Coming down from Rocky Mountain National Park, having gotten our full dose of quaintness at Grand Lake, we were expecting more of the same. But once we hit the T intersection with Highway 40, the next outpost of civilization was Granby, perhaps the most unpicturesque town in Colorado. It is as though the town fathers along US 40 had gotten together and agreed to put all the useful, practical, unromantic elements necessary for civilization in one town: we passed a medical clinic, a truck stop, a modern hardware store, a fire station, and a post office, all seemingly made of the same uncompromising beige 1950’s era cinder block. One building, the Longbranch saloon, shows on the town website festooned with flags and/or flowers, but maybe this is only for photo shoots. Poor Granby is the ugly old-maid sister who makes herself useful.
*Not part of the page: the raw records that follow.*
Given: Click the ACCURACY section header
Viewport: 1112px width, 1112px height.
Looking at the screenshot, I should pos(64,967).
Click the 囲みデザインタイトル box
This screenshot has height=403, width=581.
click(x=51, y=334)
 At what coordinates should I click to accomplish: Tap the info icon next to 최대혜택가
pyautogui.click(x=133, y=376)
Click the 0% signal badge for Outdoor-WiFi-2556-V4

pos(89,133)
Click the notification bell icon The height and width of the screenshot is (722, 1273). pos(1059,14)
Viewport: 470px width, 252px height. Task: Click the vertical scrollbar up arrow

Happily, we could breeze right by Granby. We had already selected our local home base, an unfussy family-type resort at the Snow Mountain Ranch (AKA YMCA Camp of the Rockies) just a little further down the road. In winter this center offers fine cross country skiing as well as an indoor pool and a roller-skating rink; in summer there are hiking trails with great veiws, a canoeing lake for beginners, an archery range, horseback riding, a miniature golf course (pretty bare of grass, but it’s there), and other outdoorsy things, as well as a craft center for rainy days.
Best of all, this place is ridiculously affordable. A 2-bedroom cabin that sleeps five is $249/day. There are also rooms available in various lodge building which can accommodate up to six people in a single room at true bargain rates, or you can opt for a yurt. If you wish, at a very reasonable cost you can opt for three square meals at the cafeteria. Food is about the quality of Denny’s, except for watery scrambled eggs in the morning.